[Records from a data source]
____________

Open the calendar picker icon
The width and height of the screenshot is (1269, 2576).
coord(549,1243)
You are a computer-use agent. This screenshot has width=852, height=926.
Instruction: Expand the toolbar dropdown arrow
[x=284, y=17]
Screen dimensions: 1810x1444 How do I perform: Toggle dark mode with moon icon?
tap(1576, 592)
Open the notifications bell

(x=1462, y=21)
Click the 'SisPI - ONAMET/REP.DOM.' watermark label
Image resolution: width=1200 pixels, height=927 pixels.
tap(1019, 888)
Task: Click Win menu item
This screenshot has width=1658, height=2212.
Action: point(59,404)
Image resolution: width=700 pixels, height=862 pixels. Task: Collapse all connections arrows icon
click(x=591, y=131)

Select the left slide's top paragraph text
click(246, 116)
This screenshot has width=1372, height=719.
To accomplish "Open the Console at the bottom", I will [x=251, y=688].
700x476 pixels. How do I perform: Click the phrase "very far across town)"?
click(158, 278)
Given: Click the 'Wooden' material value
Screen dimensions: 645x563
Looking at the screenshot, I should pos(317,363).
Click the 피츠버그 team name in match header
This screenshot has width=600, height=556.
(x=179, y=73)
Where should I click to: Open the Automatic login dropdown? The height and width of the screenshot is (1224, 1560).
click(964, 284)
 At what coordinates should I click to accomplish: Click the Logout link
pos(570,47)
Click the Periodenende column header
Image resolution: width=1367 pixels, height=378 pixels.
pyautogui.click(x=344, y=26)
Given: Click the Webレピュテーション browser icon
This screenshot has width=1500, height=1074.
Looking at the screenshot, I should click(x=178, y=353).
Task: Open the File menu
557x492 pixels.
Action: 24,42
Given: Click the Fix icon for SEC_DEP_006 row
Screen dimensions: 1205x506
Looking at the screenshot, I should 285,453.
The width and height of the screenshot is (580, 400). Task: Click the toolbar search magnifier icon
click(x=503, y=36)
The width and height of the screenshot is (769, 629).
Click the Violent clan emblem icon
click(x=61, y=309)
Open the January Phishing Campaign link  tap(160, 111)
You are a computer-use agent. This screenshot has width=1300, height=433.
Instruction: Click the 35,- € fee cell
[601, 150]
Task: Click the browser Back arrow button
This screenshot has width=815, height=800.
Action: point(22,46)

____________

#### Your objective:
Every entry must be duplicated exactly as it stands.

#### Solution to this exercise:
Open the calendar picker icon
The width and height of the screenshot is (1269, 2576).
coord(549,1243)
You are a computer-use agent. This screenshot has width=852, height=926.
Instruction: Expand the toolbar dropdown arrow
[x=284, y=17]
Screen dimensions: 1810x1444 How do I perform: Toggle dark mode with moon icon?
tap(1576, 592)
Open the notifications bell

(x=1462, y=21)
Click the 'SisPI - ONAMET/REP.DOM.' watermark label
Image resolution: width=1200 pixels, height=927 pixels.
tap(1019, 888)
Task: Click Win menu item
This screenshot has width=1658, height=2212.
Action: point(59,404)
Image resolution: width=700 pixels, height=862 pixels. Task: Collapse all connections arrows icon
click(x=591, y=131)

Select the left slide's top paragraph text
click(246, 116)
This screenshot has width=1372, height=719.
To accomplish "Open the Console at the bottom", I will [x=251, y=688].
700x476 pixels. How do I perform: Click the phrase "very far across town)"?
click(158, 278)
Given: Click the 'Wooden' material value
Screen dimensions: 645x563
Looking at the screenshot, I should pos(317,363).
Click the 피츠버그 team name in match header
This screenshot has width=600, height=556.
(x=179, y=73)
Where should I click to: Open the Automatic login dropdown? The height and width of the screenshot is (1224, 1560).
click(964, 284)
 At what coordinates should I click to accomplish: Click the Logout link
pos(570,47)
Click the Periodenende column header
Image resolution: width=1367 pixels, height=378 pixels.
pyautogui.click(x=344, y=26)
Given: Click the Webレピュテーション browser icon
This screenshot has width=1500, height=1074.
Looking at the screenshot, I should click(x=178, y=353).
Task: Open the File menu
557x492 pixels.
Action: 24,42
Given: Click the Fix icon for SEC_DEP_006 row
Screen dimensions: 1205x506
Looking at the screenshot, I should 285,453.
The width and height of the screenshot is (580, 400). Task: Click the toolbar search magnifier icon
click(x=503, y=36)
The width and height of the screenshot is (769, 629).
Click the Violent clan emblem icon
click(x=61, y=309)
Open the January Phishing Campaign link  tap(160, 111)
You are a computer-use agent. This screenshot has width=1300, height=433.
Instruction: Click the 35,- € fee cell
[601, 150]
Task: Click the browser Back arrow button
This screenshot has width=815, height=800.
Action: point(22,46)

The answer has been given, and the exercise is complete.